Пресловутый плюрализм страстных привязанностей писателя к своим героям хорошо известен (Лев Толстой был влюблен в мужа Анны Карениной не меньше, чем в саму героиню). Насколько подобный плюрализм в творчестве приложим в обыденной жизни? Мы живем в мире двойного гражданства, виртуальных компьютерных реальностей, где у людей несколько «личин» одновременно. В отличие от материальных объектов мы способны стать чуждыми собственной природе. Чувство неприкаянности, отчужденности, связанное с мифом изгнания из Рая, можно объяснять с разных позиций: библейских, фрейдистских, марксистских. Однако любая из этих интерпретаций подразумевает: мы на этой земле — изгнанники.
«Это так и, одновременно, не совсем так», как говаривал в подобных случаях грузинский эмигрант, осевший в России, товарищ Сталин.
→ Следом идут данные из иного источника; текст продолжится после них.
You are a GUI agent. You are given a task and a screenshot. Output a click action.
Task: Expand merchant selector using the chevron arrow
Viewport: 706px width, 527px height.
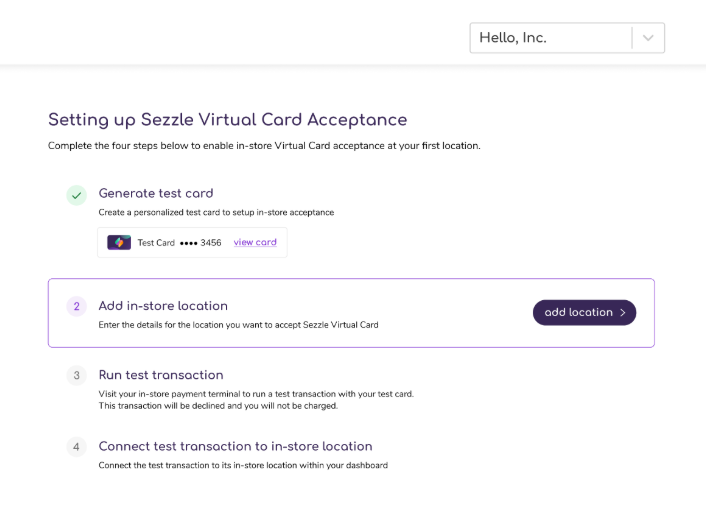pyautogui.click(x=648, y=38)
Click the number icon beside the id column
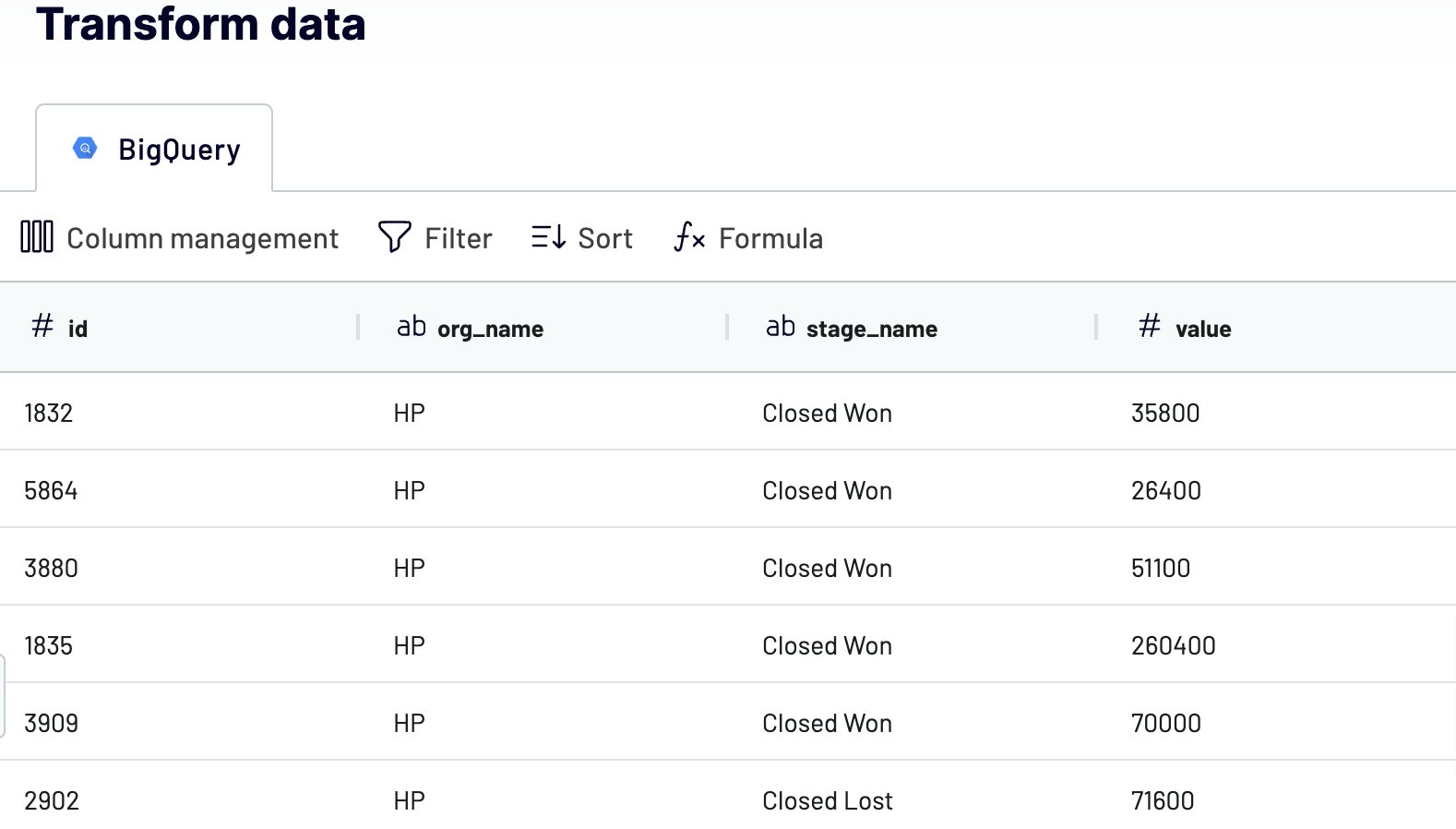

При всем плюрализме, полиамуризме и мультикультурализме, люди в наше время все больше и больше замыкаются в себе, становятся все менее терпимы к пришельцам, посторонним, к тем, кто не принадлежит их роду и племени. Их ощущение племенного единства и гармонии поразительным образом ничем не нарушено, уникальное чувство клановой принадлежности ничуть не подорвано плюрализмом, царящим во внешнем мире.
Да, многие, столкнувшись с многообразием альтернатив в выборе жизненного пути, теряют разум или впадают в ментальный ступор. Однако большинство справляются с проблемой раздвоения личности вполне успешно. Великие религии мира — пример инстинктивной целостности человеческого сознания. Даже традиционные религии — это конгломерат противоречивых доктрин, позаимствованных из различных культов и мифов предыдущих эпох, несовместимых, казалось бы, друг с другом исторических или идеологических догматов. Всякая великая религия содержит в себе неразрешимые внутренние противоречия. Однако присущая всякой религии нелогичность (достаточно вспомнить концепцию Святой Троицы) как бы подстегивает религиозное чувство, преданность верующего своим богам. Даже те из евреев, кто, скажем, стал последователем лжемессии Шабтая Цви (речь идет о секте донме, возникшей в Турции в 1666 году), то есть кто добровольно обратился в мусульманство, не отказываясь при этом от ряда культурно-ритуальных аспектов иудаизма (как бы скрывая под тюрбаном ермолку), — даже они не чувствовали, что живут, раздираемые непримиримыми духовными противоречиями. Их ничуть не смущало их религиозное двуличие (они сыграли существенную роль в эпоху Просвещения и в становлении современной Турции). Точно так же ортодоксальные евреи наших дней не испытывают особых духовных мучений, следуя принципу постоянного невозвращения, вечной нестабильности, их лозунг — ежегодная молитва «В будущем году — в Иерусалиме!», и при этом они остаются в диаспоре, без всякого намерения в этот Иерусалим вернуться.